Dataset excerpts
····················

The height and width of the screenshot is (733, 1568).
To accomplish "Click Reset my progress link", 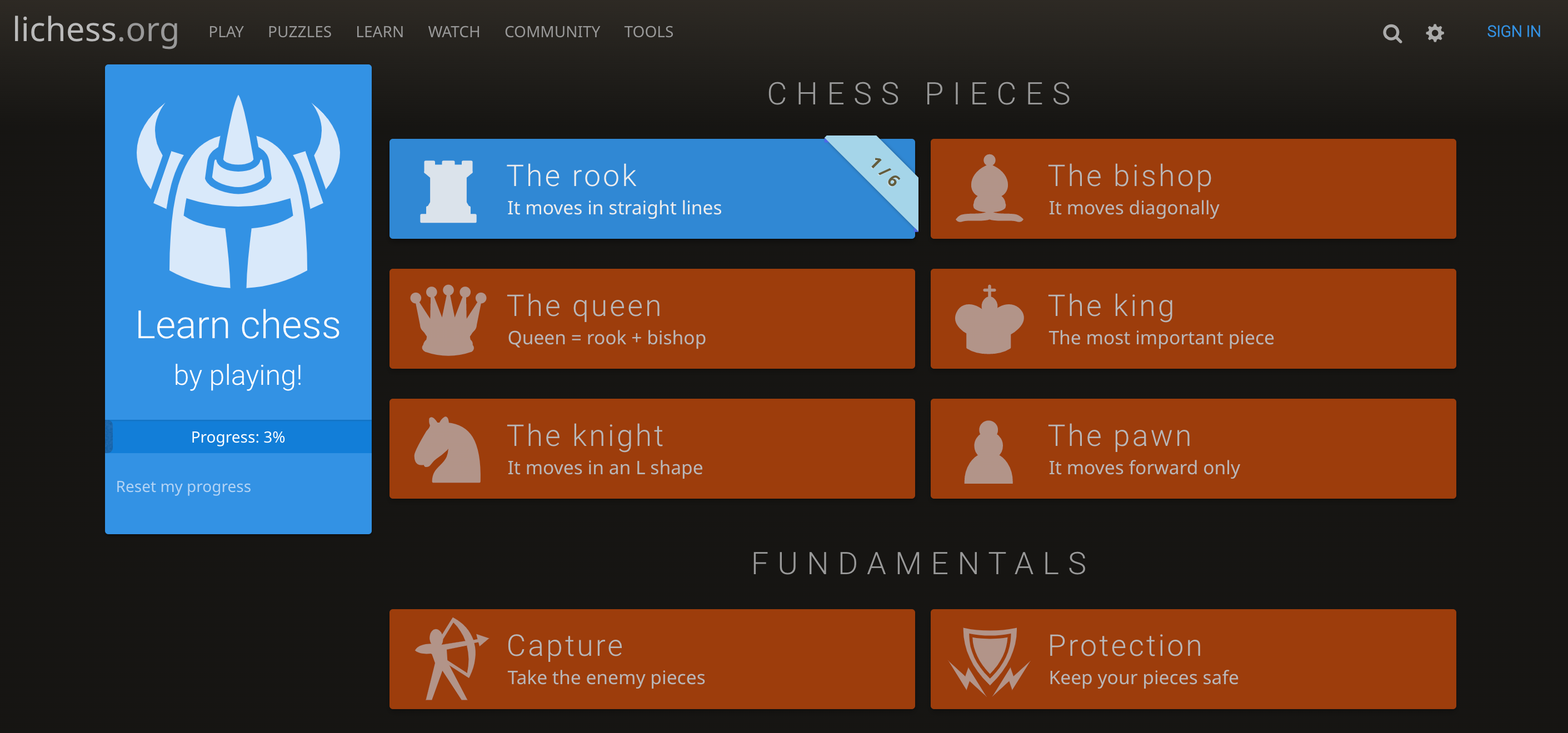I will pos(183,487).
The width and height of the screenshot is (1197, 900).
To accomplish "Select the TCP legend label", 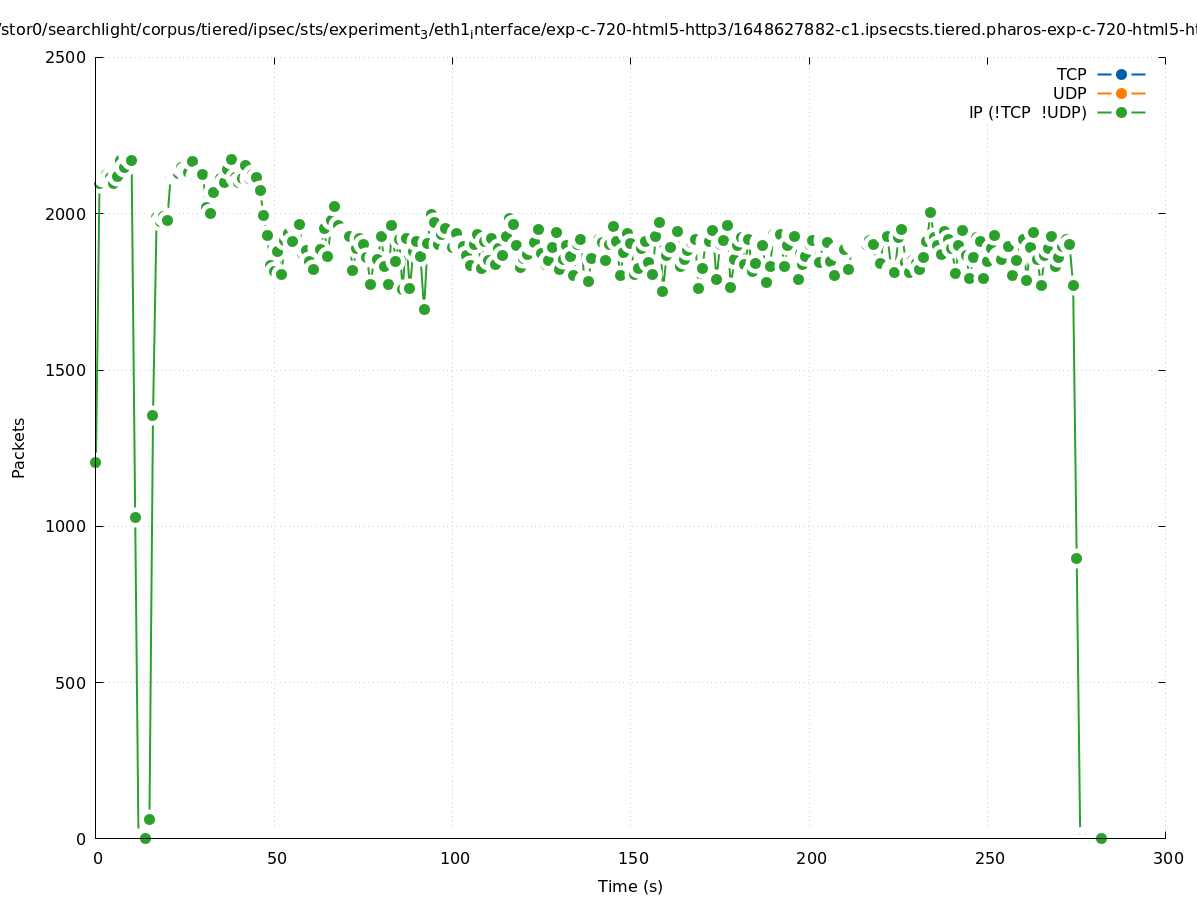I will (1071, 74).
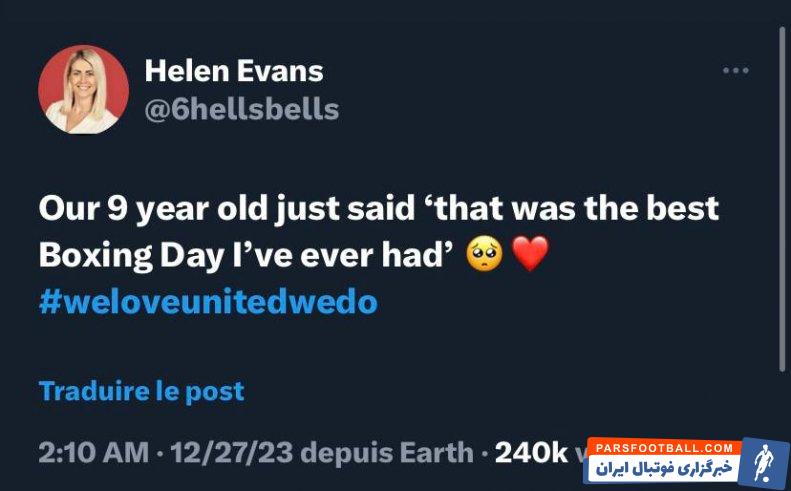Click the Helen Evans display name

pyautogui.click(x=234, y=71)

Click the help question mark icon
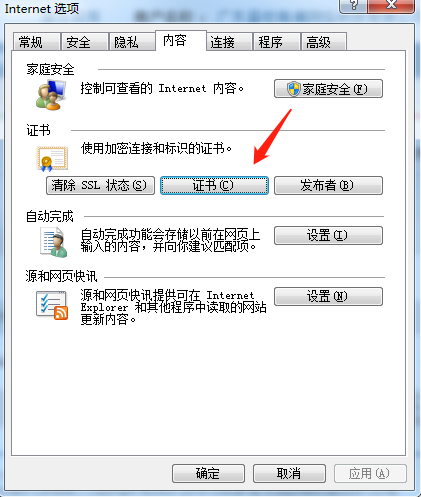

····················

**Exercise objective**.
Report all lines in the records that include the string "width".

**Solved problem**.
The height and width of the screenshot is (733, 1568).
The width and height of the screenshot is (1197, 900).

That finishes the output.